Алеша любил физику: в ней было нужное ему. Физика могла объяснить ему осязаемый мир, машину, движение, могла научить его полезным вещам, физика годилась в дело: шоферу тоже нужна физика. И Болдырева Алеша любил. Болдырев знал свой предмет, он только (так думал Алеша) не хотел всего рассказывать детям. Вот если подойти к нему да попросить хорошенько, он все расскажет.
Но сегодня Алеша слушал плохо.
«И почему это, — думал он горько, — в школе одно, а в жизни другое? Вот мы волнуемся из-за пасхи, а Болдырев толкует механику!»
Вдруг с «Камчатки» раздался хриплый, нерешительный голос:
— Позвольте спросить!
Озадаченный Болдырев остановился на полуслове.
— Да? — пробормотал он.
Большой парень поднялся, потоптался на месте и выпалил:
— А что, Антон Иванович, бог есть или нет?
И никто не засмеялся в классе, хотя спрашивающего звали Ковбышем. Никто не засмеялся, а все чуть подались вперед, и впервые за свою педагогическую деятельность Болдырев увидел в ребячьих глазах неподдельный интерес.
Увидел — и испугался.
«Что же ответить детям?»
«A-а, мне все равно!» — хотел ответить он и вспомнил, как на выпускном экзамене багровый протоиерей-экзаменатор спросил его строго:
— А что, юноша, в боге сомневаетесь?
— Да мне все равно! — выпалил протоиерею Болдырев и...
Да, так что же ответить школьнику? Класс замер в ожидании ответа.
«Мне все равно?»
— Видите ли, Ковбыш... — запинаясь, отвечает учитель. — Это, знаете, к делу не относится. Я лично — человек неверующий. Как физик я не верю в бога. Но другим не навязываю, впрочем... — И заторопился, засуетился вокруг своих приборов.
А Ковбыш, садясь на место, подумал:
«Или на Черное море сбегу, в матросы...»
Никогда Алеша не ожидал с таким нетерпением конца урока. И когда Василий уныло прозвонил перемену, Алеша бросился из класса. Он прибежал в пустой актовый зал, разыскал краски, скатал из бумаги кисточку и написал на старой газете:
«Ребята! В день пасхи — на улицу! Примем участие в безбожном карнавале. Все на штурм небес!»

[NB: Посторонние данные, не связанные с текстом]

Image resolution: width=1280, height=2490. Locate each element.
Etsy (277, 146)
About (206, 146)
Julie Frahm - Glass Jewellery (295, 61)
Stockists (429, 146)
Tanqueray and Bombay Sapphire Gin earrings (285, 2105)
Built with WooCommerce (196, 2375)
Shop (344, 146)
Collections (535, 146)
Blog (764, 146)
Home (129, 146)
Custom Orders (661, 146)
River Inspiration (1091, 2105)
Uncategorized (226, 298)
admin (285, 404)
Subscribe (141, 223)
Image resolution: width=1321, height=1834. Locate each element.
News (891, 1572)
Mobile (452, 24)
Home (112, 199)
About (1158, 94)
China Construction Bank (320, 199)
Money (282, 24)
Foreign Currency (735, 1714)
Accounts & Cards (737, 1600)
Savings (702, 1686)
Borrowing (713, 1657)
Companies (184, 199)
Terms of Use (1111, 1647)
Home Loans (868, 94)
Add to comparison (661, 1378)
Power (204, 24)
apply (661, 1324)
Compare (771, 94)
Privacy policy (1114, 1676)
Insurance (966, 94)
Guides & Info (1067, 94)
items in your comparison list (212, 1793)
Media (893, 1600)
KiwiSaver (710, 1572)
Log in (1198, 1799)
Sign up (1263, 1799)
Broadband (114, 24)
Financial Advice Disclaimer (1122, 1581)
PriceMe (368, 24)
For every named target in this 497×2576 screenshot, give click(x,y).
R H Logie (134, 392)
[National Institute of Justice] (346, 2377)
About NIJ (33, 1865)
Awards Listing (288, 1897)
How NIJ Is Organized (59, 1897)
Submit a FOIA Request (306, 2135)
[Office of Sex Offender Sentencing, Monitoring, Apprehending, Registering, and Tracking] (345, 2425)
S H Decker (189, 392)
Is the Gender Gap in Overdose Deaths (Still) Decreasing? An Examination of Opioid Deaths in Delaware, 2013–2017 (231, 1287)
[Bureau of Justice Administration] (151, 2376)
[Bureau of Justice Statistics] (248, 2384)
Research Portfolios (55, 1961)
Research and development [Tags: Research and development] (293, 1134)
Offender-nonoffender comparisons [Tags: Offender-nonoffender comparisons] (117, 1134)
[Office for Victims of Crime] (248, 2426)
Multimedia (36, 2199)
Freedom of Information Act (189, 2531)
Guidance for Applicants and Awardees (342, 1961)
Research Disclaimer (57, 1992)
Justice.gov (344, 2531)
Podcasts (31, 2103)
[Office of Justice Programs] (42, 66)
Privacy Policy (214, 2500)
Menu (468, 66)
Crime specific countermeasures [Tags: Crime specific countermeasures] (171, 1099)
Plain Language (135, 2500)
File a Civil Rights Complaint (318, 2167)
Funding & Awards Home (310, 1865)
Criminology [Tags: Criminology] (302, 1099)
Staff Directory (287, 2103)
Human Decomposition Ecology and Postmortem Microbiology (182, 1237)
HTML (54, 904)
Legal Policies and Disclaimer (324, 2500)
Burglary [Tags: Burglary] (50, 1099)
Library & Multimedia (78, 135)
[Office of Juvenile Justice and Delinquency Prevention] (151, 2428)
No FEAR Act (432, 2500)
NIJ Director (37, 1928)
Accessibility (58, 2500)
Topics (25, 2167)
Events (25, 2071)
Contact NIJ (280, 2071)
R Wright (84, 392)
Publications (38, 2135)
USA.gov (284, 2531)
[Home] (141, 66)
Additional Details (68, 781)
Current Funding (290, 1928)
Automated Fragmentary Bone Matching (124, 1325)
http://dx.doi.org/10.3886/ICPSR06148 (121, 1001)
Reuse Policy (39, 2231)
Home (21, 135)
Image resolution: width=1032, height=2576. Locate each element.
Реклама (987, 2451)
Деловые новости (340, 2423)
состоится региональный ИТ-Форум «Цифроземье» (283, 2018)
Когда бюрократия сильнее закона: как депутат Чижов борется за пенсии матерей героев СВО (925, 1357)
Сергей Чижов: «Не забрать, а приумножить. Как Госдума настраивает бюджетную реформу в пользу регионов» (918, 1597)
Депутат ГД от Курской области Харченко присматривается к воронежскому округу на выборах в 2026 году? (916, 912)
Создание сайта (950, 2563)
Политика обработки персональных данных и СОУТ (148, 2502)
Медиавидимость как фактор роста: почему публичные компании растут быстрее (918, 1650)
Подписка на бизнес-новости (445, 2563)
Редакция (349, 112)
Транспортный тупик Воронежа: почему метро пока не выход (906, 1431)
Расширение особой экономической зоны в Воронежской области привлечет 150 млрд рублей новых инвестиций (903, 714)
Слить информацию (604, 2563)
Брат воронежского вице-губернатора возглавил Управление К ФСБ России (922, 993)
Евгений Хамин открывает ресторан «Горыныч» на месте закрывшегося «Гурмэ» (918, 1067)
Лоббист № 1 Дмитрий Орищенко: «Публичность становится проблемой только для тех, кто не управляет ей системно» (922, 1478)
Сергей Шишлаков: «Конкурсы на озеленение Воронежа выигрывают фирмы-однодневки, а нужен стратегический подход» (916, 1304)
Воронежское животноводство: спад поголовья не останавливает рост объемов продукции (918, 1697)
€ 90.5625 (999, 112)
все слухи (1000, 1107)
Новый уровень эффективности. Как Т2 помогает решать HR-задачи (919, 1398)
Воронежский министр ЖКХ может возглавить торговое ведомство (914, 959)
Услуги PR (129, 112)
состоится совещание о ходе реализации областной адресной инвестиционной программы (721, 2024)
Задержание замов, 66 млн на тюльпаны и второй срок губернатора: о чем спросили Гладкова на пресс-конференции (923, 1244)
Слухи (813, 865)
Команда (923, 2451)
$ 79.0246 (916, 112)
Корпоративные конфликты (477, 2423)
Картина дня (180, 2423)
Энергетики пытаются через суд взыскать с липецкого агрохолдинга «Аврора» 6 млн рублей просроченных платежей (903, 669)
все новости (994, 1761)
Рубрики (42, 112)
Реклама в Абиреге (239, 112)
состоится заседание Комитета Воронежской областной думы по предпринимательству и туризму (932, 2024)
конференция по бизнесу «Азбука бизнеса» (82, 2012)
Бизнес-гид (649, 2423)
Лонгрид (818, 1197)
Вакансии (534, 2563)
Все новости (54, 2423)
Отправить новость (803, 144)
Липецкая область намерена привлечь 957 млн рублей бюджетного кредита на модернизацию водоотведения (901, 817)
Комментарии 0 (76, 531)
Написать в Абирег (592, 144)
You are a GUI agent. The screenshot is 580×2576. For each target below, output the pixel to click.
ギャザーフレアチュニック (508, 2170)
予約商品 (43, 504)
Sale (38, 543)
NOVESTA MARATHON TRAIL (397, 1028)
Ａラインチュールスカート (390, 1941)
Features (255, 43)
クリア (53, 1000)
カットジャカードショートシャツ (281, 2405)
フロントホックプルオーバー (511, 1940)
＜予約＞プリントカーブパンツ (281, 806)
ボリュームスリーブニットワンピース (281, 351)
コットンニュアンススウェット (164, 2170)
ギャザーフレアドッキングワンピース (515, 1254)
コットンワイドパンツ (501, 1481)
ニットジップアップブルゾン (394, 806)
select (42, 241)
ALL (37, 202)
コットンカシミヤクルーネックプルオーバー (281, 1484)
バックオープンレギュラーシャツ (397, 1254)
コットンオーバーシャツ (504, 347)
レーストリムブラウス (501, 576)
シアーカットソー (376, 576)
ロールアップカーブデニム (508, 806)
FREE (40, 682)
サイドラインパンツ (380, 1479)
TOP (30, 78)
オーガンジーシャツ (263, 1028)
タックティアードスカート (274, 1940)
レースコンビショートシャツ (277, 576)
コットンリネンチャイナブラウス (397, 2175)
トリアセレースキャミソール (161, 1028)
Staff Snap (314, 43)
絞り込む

Размахивая листом, он бежал по лестнице вниз. Скоро его плакат появился рядом с ячейковым. На ячейковом плакате кто-то химическим карандашом через весь лист крупно вывел: «Бей ячейку!»
И, прочитав эту надпись, Алеша впервые пожалел, что он не в ячейке. Сложив на груди руки, он стал около плаката, а рядом с ним стоял молчаливый широкий Ковбыш.
Воробейчик метался по школе, ища Ковалева. Он выбегал на лестницу и, свесившись через перила, смотрел вниз, на входную дверь: не идет ли? Он выбежал даже на улицу и, приложив к фуражке ладонь, долго смотрел на дорогу. Ковалева нигде не было.
— Ой, тяжела ты, шапка Мони Маха! — горько сострил Воробейчик и нехотя пошел в школу.
Мать испуганно спросила на днях:
— Рува, здоров ли ты?
Рувка пожал плечами.
Разве можно быть здоровым?
Он похудел, изнервничался. Где его беззаботность? Он стал другим парнем: нервно вздрагивающим при каждом шуме, страдающим бессонницей, пугливо озирающимся на улицах. Даже честолюбие его померкло. Однажды он сказал:
— А что? Что слава, когда она беспокойная? Не лучше ли уютная и безопасная неизвестность?
И сам удивился этим словам.
Но он знал, откуда они. Ему положительно нездоровится от вечерних чаепитий у учителя Хрума. Когда говорят вполголоса. Когда вздрагивают при стуке в дверь. Когда друг другу не доверяют.